Pillage de matière grise

Le rapport 2007 des Nations unies sur les pays les moins avancés dénonce l’exode des compétences, qui freine le développement.

Pauline Graulle  • 19 juillet 2007 abonné·es

Entre les guerres et les famines, il est difficile d’imaginer l’Éthiopie, le Soudan, le Bangladesh ou Haïti se préoccuper en plus de leur intelligentsia. Pourtant, pour la Cnuced [^2], c’est la seule politique à mener par les pays les moins avancés (PMA) pour avoir une chance de se développer. « À moins d’adopter des mesures visant à favoriser un rattrapage technologique vis-à-vis du reste du monde, les PMA continueront d’être à la traîne dans ce domaine et seront de plus en plus profondément marginalisés dans l’économie mondiale » , souligne l’organisation dans son Rapport 2007 sur les pays les moins avancés , qui paraît aujourd’hui.

L’étude épingle une mondialisation inéquitable dans laquelle les pays les plus pauvres ne possèdent pas les moyens de rivaliser avec les pays riches [^3]. Car, pour diversifier l’économie, renforcer les capacités productives et ainsi « tirer parti des possibilités qui s’offrent à eux lorsque d’autres pays leur ouvrent leurs marchés » , les PMA doivent empêcher la fuite de leurs « cerveaux » et retenir leur main-d’oeuvre qualifiée. « L’exode des compétences » constitue l’un des obstacles majeurs du développement des PMA. C’est même « l’une des questions les plus importantes » à long terme. Ces pays, qui « ont libéralisé de manière rapide et profonde le commerce et l’investissement » , doivent désormais combler le fossé technologique qui les sépare des pays développés afin de réduire la pauvreté de leurs 767 millions d’habitants. L’apprentissage et l’innovation apparaissent alors comme des conditions sine qua non à leur développement. À quoi bon avoir accès aux marchés internationaux si l’on ne peut y être compétitif ? Pour que la concurrence puisse être loyale, les PMA doivent donc miser « de manière croissante [sur] des connaissances plutôt que [sur] des avantages comparatifs statiques tirés des ressources naturelles » .
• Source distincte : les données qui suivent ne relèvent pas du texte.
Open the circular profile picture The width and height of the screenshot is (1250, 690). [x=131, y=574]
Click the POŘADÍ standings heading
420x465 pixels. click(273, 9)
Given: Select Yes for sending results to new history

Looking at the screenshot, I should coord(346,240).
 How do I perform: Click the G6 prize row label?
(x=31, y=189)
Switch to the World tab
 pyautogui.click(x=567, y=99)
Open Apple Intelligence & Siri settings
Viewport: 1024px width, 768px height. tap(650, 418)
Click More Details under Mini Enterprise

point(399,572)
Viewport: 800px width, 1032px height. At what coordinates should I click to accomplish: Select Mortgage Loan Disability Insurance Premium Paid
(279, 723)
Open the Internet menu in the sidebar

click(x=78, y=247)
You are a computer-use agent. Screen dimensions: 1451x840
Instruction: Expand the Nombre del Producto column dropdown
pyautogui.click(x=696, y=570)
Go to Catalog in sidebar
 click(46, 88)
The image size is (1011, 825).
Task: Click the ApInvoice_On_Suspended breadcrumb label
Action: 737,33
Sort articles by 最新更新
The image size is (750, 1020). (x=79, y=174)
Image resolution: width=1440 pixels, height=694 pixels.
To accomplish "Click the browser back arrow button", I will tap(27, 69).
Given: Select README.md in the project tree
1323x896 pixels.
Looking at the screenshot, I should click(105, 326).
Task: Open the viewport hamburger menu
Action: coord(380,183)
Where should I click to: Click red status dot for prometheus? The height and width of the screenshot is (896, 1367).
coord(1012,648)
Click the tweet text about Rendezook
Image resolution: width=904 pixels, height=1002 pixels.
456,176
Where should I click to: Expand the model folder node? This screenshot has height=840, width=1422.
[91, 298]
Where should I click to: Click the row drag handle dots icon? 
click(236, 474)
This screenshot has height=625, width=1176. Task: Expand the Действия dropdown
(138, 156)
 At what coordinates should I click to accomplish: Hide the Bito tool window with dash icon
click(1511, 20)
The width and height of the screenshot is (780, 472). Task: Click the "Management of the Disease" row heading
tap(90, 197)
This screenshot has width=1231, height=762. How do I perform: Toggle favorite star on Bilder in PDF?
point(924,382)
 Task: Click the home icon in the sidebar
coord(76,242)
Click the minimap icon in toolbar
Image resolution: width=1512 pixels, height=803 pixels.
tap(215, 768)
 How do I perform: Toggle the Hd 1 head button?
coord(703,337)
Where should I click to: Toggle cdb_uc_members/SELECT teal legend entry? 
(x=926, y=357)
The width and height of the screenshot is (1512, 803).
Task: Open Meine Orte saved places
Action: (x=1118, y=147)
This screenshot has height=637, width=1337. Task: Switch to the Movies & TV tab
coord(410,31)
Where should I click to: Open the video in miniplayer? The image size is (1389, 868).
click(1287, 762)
La Cnuced appelle de fait les gouvernements locaux des PMA à privilégier des politiques d’amélioration du capital humain. Ainsi, « on estime que 30 à 50 % des habitants des pays en développement qui ont une formation scientifique et technologique (y compris les personnes venant de PMA) vivent dans les pays développés, ce qui est une très forte proportion. Cela a des répercussions directes sur la base de qualifications de ces pays, leur capacité d’assimilation et leurs possibilités de rattrapage technologique ». Aussi, est-ce dans une optique concertée de partenariat entre pays riches et pays pauvres que doivent évoluer les problématiques de l’immigration. C’est bien là l’une des thèses sous-jacentes du rapport : après avoir pillé les matières premières des pays pauvres, les pays les plus riches devront renoncer à piller leur matière grise.

[^2]: La Conférence des Nations unies pour le commerce et le développement (Cnuced) a été créée en 1964 à l’initiative de 75 pays du Sud. Très critique à l’égard de l’ultralibéralisme, cet organe de l’ONU, qui publie de nombreux rapports sur les pays les plus pauvres de la planète, plaide pour des échanges mondiaux plus équilibrés.

[^3]: Le Rapport 2007 sur les PMA a pour thème « Savoir, apprentissage technologique et innovation dans la perspective du développement ».